|
”História de Um Sonho”,
de Arthur Schnitzler
A confissão de fantasias sexuais,
um baile de máscaras transformado em orgia e os equívocos
entre sonho e realidade traçam as linhas fundamentais
do livro do autor austríaco
Por Maria José Oliveira
À data da sua morte, Arthur Schnitzler,
poeta, romancista e dramaturgo, (Viena 1862-1931) era já
um nome remetido ao esquecimento. Os ecos do trabalho literário
deste autor austríaco de língua alemã
traduziam-se apenas no burburinho remanescente da cadeia de
escândalos em torno da sua bibliografia.
Schnitzler, filho de um conceituado médico
judeu de Viena, nunca renunciou à escrita, chegando
mesmo a combinar o exercício da medicina (especializou-se
em Cirurgia na Universidade de Viena) com a literatura. Mas
a exaltação do erotismo da maior parte das suas
obras de teatro e ficção, alvo de contestação
sobretudo na Alemanha e na Áustria, deslocaram-no da
galeria de autores que hoje ilustram o primeiro quartel do
século XX: Hugo von Hofmannsthal, Stefan Sweig, Hermann
Broch ou Robert Musil, só para citar escritores austríacos
de língua alemã.
Apesar de lhe ter sido reservado um lugar
na geração literária do “fin de
siécle”, momento de viragem para um fluorescente
quartel de correntes criativas, Arthur Schnitzler acabou por
ser considerado pela crítica europeia como o equivalente
literário de Sigmund Freud, de quem, aliás,
era amigo. Atendendo às ambições do escritor,
a associação emanava uma impressão redutora
– a atmosfera erótica das suas criações,
envolvidas em dramas de amor, sexo e morte, valeu-lhe o epíteto
de autor imoral e foi quase sempre o cariz ousado que apenas
surgiu à superfície. Poucas vezes, o reconhecimento
da sua linguagem clássica.
Obteve, no entanto, alguma aclamação
pela introdução nos seus livros de dimensões
psicológicas (embora isso não fosse inédito),
revelando a apologia da interpretação do inconsciente
e subconsciente. Graças a uma investigação
que fez sobre a hipnose e à sua amizade com Freud,
Schnitzler mergulhou as suas obras em lugares de introspectivismo,
dominados pela abordagem da intimidade.
Arthur Schnitzler possui uma das mais longas
obras literárias de autores de língua alemã:
entre a poesia da juventude, os dramas e as novelas escreveu
mais de uma centena de livros. “A Ronda” (“Der
Reigen”, no original), peça publicada em 1900
é, porventura, uma das criações mais
conhecidas.
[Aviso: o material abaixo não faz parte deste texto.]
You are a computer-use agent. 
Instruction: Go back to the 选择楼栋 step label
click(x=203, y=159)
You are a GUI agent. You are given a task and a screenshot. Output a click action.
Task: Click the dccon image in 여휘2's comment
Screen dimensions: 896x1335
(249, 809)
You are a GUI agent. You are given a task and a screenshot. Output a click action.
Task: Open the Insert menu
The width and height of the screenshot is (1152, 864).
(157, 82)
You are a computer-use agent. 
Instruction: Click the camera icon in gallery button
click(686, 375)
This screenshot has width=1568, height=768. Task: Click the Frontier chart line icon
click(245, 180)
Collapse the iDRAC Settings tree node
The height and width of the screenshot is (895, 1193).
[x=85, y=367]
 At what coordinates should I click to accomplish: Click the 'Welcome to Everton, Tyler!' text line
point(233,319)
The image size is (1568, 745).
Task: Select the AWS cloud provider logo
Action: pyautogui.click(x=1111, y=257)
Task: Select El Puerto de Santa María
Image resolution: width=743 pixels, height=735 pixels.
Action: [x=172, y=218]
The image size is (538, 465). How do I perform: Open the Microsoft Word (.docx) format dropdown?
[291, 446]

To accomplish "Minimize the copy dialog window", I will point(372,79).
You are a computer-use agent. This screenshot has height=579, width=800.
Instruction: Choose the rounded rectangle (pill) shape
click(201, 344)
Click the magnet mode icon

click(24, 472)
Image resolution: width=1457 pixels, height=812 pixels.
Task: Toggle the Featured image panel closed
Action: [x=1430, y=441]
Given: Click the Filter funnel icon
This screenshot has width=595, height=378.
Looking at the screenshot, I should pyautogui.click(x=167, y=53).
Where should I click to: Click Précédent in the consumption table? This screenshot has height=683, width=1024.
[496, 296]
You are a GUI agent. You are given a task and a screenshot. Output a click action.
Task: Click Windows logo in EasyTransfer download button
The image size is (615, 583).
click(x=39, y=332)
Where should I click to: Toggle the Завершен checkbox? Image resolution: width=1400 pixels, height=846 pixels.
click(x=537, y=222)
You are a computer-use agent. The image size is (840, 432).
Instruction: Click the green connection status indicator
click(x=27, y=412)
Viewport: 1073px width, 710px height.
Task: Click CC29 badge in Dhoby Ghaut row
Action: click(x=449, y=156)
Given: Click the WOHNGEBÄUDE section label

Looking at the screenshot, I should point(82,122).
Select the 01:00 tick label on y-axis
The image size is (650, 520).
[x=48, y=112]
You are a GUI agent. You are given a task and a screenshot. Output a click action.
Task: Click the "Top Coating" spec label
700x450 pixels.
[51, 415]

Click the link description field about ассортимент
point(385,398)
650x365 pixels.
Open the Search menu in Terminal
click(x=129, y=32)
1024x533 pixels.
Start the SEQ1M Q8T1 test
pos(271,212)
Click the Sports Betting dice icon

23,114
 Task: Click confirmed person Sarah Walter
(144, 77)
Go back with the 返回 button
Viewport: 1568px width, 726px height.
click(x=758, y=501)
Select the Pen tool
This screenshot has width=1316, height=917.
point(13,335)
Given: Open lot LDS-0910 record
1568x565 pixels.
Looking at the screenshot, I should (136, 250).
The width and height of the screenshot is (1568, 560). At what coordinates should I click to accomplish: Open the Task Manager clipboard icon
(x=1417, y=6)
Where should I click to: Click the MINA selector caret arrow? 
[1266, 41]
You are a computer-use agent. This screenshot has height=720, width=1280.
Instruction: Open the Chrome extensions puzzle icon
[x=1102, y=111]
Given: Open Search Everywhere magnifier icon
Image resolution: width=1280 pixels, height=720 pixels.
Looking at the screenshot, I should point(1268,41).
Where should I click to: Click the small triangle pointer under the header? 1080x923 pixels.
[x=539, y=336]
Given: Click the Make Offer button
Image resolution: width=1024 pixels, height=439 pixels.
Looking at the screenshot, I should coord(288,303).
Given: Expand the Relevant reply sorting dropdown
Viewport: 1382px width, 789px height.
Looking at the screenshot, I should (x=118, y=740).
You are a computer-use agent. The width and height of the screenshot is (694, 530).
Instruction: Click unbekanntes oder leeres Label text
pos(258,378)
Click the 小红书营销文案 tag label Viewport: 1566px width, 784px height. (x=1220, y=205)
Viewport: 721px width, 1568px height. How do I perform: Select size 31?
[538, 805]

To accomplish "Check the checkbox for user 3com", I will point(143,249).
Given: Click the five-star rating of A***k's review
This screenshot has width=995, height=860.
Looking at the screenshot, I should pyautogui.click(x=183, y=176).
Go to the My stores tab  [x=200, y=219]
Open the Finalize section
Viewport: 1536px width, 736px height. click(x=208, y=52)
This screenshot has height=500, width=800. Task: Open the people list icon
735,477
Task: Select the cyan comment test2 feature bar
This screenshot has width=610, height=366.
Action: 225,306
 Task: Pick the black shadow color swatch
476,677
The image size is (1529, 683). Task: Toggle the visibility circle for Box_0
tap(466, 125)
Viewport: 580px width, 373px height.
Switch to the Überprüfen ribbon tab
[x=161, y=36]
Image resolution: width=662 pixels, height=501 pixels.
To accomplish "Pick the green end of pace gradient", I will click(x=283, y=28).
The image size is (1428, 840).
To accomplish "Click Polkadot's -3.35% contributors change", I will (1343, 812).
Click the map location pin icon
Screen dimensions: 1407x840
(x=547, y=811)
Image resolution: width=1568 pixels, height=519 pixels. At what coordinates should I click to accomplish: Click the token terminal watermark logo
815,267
Até porque lhe trouxe dissabores: a encenação
da obra por uma companhia teatral alemã foi julgada
em Berlim, em 1921, por alegada ofensa pública moral.
Schnitzler não mascarou a sua indignação
e proibiu a adaptação em palcos europeus até
à data da sua morte, em 1931.
Para além do longo e relevante acervo
dramatúrgico, o escritor enveredou também pelo
caminho da ficção, escrevendo pequenas novelas
igualmente embaladas por um modernismo insinuante. Tinha 63
anos quando escreveu “A História de Um Sonho”
(“Traumnovelle”, no original), em 1925, mas foi
preciso aguardar até ao final dos anos 90 – em
1999, o realizador Stanley Kubrick adaptou o livro em “Eyes
Wide Shut”, com Nicole Kidman e Tom Cruise – para
redescobrir as fantasias reprimidas e os fantasmas eróticos
de Fridolin, médico, e Albertine.
Com pouco mais de uma centena de páginas,
“A História de Um Sonho” situa a sua acção
na capital austríaca do início do século
XX (o Império Austro-Húngaro dissolve-se em
1918) e regista a intimidade de um jovem casal de burgueses
vienenses, frequentadores assíduos dos salões
e bailes mais famosos de Viena. A confissão de Albertine
sobre uma fantasia adulterina, interrompida por uma solicitação
urgente dos serviços médicos de Fridolin, proporciona
o lançamento dos momentos fulcrais do romance: o cruzamento
da atmosfera onírica com a realidade, a ambivalência
sexual de um casamento feliz, o temor da traição,
o desejo, rituais orgíacos. Linhas fundamentais de
uma das obras do século XX que mais faz a apologia
do modelo do indivíduo potencialmente instável,
sem controlo sobre aquilo que lhe é exterior, subjugado
a um superego punitivo e a instintos inconscientes.